Because the national theme of Black History Month is African-Americans in the Civil War, Templeton will show participants how to infuse the role of California abolitionists as catalysts for the launch of the War Between the State, an aspect not commonly known.
He has researched five black organizations in San Francisco — three churches and two lodges — all founded in 1852, which began as Underground Railroad affiliates and continue the same quest for human rights to this day.
The classes break down San Francisco black history chronologically:
Class 1 covers the period from 1770 to 1848 and will be in the Latino/Hispanic Reading Room of the San Francisco Main Library at 4 p.m. on Tuesday, Jan. 18, 100 Larkin St.
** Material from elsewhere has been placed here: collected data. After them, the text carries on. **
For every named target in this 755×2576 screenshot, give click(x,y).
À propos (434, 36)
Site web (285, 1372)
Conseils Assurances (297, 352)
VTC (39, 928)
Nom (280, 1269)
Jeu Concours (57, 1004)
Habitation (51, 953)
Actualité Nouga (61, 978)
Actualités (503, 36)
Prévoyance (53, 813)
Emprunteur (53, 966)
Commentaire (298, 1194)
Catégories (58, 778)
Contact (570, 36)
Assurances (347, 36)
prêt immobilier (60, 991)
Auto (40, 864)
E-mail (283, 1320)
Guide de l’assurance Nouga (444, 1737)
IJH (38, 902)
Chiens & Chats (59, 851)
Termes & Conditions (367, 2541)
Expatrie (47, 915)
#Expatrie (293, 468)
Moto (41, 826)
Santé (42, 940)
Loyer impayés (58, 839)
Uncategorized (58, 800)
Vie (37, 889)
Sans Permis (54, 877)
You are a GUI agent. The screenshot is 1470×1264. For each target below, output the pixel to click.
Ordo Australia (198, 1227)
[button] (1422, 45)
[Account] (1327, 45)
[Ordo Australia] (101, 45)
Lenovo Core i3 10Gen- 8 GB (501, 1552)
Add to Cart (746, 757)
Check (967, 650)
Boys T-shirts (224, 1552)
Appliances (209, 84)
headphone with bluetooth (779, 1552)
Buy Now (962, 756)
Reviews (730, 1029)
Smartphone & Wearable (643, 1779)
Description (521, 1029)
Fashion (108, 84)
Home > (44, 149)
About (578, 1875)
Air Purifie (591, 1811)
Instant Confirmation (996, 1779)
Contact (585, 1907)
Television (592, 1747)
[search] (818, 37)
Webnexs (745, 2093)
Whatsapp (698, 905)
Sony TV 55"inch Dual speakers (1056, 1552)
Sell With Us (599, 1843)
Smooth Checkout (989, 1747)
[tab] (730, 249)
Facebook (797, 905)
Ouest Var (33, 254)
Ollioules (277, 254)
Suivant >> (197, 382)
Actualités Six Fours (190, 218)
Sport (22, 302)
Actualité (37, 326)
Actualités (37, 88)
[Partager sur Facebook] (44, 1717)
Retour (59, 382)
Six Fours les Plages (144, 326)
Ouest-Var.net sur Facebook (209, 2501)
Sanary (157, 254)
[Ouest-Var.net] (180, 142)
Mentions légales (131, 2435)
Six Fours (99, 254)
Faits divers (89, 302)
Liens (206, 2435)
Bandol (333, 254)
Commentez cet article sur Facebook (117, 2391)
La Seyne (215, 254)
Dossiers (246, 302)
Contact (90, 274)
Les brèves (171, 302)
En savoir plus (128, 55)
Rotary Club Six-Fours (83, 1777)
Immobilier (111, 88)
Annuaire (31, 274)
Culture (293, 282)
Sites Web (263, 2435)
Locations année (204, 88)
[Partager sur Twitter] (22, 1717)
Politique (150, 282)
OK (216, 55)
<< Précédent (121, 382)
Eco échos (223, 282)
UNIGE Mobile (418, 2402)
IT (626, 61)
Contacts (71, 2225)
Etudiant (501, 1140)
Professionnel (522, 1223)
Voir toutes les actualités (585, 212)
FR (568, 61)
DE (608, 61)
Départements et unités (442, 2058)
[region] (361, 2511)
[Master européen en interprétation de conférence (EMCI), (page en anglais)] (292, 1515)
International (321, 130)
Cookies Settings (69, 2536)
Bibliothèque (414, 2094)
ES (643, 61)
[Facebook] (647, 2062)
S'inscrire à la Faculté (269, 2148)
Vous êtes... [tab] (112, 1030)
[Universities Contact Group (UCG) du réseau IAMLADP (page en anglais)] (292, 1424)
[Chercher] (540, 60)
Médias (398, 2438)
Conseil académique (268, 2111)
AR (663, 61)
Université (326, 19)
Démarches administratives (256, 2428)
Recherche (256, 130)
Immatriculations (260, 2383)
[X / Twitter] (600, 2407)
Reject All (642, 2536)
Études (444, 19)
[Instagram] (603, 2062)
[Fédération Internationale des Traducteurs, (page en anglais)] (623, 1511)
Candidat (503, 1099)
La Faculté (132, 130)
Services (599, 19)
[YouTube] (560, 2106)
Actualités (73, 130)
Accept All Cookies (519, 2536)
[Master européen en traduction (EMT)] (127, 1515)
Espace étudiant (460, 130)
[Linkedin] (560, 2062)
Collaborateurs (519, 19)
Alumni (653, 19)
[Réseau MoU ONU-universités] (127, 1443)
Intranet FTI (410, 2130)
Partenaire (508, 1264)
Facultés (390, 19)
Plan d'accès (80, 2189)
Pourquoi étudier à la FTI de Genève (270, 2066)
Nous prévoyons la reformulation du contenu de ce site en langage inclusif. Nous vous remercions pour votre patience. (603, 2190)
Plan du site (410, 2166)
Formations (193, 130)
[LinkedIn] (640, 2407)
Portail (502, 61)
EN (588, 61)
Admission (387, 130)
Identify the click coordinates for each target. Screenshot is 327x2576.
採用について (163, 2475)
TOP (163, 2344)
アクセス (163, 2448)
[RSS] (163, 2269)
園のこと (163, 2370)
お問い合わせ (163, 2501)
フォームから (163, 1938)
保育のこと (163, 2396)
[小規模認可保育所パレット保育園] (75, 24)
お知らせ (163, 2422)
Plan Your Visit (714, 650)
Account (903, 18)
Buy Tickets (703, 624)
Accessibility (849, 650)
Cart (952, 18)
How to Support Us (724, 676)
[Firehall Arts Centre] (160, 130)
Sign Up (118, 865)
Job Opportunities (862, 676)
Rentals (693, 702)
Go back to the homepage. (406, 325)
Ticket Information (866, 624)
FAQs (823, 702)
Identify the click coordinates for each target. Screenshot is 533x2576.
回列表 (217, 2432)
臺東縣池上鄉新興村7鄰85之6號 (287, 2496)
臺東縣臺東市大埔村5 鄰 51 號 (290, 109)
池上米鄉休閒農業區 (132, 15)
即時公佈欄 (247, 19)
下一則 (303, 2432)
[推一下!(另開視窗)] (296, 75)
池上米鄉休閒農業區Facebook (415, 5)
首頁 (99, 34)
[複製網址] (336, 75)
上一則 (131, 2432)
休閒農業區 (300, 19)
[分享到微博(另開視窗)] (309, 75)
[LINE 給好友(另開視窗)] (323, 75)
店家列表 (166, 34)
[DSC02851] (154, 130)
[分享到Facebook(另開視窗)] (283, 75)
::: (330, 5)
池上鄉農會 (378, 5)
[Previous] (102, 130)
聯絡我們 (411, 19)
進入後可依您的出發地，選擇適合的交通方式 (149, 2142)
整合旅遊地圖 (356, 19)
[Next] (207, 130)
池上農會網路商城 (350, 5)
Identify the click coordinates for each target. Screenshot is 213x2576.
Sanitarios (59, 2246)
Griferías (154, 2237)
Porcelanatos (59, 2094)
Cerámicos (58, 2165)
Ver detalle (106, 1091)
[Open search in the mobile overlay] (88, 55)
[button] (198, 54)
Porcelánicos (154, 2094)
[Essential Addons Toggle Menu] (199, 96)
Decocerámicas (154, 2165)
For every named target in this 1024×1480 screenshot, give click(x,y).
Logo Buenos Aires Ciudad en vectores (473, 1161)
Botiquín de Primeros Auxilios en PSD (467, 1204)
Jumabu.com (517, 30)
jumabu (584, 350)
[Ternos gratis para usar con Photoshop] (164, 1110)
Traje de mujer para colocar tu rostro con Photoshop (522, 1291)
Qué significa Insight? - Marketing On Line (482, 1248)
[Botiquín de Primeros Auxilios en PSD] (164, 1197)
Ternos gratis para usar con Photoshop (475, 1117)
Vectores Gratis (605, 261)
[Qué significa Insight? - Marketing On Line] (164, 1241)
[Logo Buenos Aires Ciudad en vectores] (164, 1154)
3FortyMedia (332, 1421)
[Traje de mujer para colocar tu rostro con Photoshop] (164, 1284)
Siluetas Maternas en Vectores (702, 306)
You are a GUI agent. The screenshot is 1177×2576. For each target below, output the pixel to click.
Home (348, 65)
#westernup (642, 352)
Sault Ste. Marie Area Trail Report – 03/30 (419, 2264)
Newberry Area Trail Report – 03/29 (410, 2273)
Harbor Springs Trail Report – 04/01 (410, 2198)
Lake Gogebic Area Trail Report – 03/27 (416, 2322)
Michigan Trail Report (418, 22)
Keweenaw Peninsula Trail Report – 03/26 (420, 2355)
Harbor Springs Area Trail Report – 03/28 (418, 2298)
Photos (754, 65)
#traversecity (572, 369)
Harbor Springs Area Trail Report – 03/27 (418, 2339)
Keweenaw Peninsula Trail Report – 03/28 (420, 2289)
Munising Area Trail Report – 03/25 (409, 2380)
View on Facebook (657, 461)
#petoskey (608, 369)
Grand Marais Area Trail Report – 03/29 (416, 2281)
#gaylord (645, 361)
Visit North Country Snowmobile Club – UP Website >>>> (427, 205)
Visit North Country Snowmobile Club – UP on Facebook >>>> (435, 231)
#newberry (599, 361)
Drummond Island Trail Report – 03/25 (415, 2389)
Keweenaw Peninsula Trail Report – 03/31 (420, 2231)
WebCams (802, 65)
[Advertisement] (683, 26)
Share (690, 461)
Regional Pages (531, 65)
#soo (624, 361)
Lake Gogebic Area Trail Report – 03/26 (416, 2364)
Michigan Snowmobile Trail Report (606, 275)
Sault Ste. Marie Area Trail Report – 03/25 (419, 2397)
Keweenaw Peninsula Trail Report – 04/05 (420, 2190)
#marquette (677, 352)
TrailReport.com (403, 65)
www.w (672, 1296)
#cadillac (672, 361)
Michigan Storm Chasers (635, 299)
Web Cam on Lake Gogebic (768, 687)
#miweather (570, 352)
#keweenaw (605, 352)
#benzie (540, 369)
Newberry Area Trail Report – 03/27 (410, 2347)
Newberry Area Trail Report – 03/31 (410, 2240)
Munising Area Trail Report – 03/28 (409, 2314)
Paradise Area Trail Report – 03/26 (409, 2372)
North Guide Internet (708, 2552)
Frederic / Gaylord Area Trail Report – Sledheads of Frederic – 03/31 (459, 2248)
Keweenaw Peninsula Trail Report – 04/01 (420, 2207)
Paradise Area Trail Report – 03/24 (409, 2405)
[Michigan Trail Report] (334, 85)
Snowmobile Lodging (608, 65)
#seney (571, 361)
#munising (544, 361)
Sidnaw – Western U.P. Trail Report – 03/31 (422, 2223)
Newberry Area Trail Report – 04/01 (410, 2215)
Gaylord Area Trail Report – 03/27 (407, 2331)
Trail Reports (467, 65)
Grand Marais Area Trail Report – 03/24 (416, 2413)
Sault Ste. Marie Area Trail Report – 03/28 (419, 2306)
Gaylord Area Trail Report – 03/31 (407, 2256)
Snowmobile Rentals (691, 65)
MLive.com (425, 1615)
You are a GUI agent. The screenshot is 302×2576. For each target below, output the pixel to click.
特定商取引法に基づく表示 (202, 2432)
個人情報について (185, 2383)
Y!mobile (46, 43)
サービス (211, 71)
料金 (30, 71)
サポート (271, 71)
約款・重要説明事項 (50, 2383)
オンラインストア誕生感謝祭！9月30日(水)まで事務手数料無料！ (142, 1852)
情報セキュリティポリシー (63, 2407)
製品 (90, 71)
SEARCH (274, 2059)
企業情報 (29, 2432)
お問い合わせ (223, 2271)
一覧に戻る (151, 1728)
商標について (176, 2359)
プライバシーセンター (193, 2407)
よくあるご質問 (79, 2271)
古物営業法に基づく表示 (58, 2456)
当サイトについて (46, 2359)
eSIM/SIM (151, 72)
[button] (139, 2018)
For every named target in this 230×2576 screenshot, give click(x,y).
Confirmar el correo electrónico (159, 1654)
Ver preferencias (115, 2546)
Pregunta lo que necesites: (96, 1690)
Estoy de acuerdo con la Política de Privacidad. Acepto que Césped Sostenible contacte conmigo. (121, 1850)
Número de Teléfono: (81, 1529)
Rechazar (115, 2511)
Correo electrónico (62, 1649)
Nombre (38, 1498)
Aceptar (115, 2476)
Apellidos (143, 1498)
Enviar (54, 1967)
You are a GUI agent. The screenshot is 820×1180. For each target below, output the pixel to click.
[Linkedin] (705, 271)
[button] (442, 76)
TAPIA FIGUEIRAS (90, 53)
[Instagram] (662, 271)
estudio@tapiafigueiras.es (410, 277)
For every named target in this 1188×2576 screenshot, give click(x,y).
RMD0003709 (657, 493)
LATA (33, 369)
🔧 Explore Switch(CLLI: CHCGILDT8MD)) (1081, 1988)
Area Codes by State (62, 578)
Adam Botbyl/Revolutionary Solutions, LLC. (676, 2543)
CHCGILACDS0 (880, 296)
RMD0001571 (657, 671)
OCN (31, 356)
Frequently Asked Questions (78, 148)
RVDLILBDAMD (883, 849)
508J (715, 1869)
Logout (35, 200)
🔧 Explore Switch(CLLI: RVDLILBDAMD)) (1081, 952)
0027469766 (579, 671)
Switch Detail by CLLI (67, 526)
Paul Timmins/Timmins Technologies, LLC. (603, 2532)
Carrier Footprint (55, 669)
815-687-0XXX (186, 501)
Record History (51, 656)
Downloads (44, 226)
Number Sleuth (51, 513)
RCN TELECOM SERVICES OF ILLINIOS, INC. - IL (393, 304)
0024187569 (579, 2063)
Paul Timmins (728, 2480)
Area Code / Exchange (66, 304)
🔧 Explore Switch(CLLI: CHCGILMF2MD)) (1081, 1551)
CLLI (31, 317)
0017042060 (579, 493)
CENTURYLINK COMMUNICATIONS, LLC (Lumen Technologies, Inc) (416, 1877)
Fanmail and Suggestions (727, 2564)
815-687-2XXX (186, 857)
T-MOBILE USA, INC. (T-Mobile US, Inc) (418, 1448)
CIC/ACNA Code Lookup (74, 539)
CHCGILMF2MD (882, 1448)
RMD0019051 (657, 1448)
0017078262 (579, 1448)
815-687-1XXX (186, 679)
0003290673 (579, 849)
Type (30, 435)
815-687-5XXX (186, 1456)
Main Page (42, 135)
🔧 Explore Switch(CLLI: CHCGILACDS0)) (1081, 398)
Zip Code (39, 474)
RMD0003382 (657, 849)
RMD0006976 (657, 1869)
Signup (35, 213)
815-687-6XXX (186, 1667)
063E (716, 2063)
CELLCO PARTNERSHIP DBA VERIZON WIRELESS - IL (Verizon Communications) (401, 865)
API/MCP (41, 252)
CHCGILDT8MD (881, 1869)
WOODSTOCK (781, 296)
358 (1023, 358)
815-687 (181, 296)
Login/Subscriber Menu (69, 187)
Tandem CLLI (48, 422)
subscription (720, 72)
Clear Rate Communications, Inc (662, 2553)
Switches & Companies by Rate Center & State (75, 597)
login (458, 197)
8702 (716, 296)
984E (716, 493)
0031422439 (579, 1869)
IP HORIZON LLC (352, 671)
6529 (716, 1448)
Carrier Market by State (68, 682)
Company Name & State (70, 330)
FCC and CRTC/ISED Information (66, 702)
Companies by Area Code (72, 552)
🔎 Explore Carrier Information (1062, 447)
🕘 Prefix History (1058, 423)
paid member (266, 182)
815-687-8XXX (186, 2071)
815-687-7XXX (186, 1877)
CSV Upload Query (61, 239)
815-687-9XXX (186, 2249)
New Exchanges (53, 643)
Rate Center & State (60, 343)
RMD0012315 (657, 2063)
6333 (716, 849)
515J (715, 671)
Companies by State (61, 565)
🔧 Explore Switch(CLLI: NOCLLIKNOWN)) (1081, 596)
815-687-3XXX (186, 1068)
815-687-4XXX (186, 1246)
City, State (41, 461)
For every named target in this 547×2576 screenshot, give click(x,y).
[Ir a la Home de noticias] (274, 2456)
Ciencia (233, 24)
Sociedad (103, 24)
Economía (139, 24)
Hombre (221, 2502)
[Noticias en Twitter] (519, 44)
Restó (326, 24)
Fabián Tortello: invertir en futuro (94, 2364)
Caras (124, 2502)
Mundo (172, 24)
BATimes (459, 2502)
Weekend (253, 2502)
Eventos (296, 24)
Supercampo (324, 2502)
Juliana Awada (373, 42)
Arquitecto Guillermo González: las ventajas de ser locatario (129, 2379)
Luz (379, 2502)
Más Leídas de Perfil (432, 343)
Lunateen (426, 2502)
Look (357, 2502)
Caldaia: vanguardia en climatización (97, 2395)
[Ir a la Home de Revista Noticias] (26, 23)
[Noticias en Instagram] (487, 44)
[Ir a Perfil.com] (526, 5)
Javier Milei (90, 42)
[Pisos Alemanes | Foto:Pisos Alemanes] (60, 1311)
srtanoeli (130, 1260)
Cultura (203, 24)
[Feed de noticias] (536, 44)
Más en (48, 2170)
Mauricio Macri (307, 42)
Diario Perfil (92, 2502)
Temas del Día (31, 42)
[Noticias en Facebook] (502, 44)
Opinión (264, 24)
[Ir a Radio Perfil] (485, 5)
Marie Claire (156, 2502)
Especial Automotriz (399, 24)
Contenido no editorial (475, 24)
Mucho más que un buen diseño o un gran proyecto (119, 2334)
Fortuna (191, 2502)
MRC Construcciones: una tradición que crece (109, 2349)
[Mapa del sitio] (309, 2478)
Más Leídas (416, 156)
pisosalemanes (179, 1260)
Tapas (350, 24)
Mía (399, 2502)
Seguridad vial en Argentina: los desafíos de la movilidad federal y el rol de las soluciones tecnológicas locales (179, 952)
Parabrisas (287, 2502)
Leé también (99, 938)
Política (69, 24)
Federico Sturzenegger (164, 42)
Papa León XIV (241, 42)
Class 2 focuses on the Gold Rush Abolitionists whose institutions are still alive today, covering the period from 1849 to 1869. I’ll be joined at the National Maritime Museum in Aquatic Park by Guy Washington, western regional coordinator of the National Underground Railroad Network to Freedom on Saturday, Jan. 29 at 11 a.m. and by representatives of the five 159-year-old local black organizations founded in 1852.
Class 3 deals with the period from 1869 to 1921 when black institutions helped forge the entertainment and business infrastructure of a growing San Francisco at 11 a.m. Saturday, Feb. 5 at Marcus Books, 1712 Fillmore St.
Class 4 covers the period from 1921 to 1951 at the San Francisco African-American Historical and Cultural Society, 762 Fulton St., Second Floor on Saturday, Feb. 12 at 11 a.m.
Class 5 deals with the period of rapid growth in black population from 1940 to 1959, the signing of the California Civil Rights Act and the settlement patterns which spread to Bayview/Hunters Point and Ocean/Merced/Ingleside on Saturday, Feb. 19 at 11 a.m.
Class 6 views the demographic trends which led to the high point in black population in 1970 and the developments which ensued from the successful civil rights campaigns of the 1960s; as well as the trauma of events such as Jonestown, school boycotts, the closing of Transbay Federal Savings to today’s landscape for a declining black population. It will take place at San Francisco State. Date and place to be determined.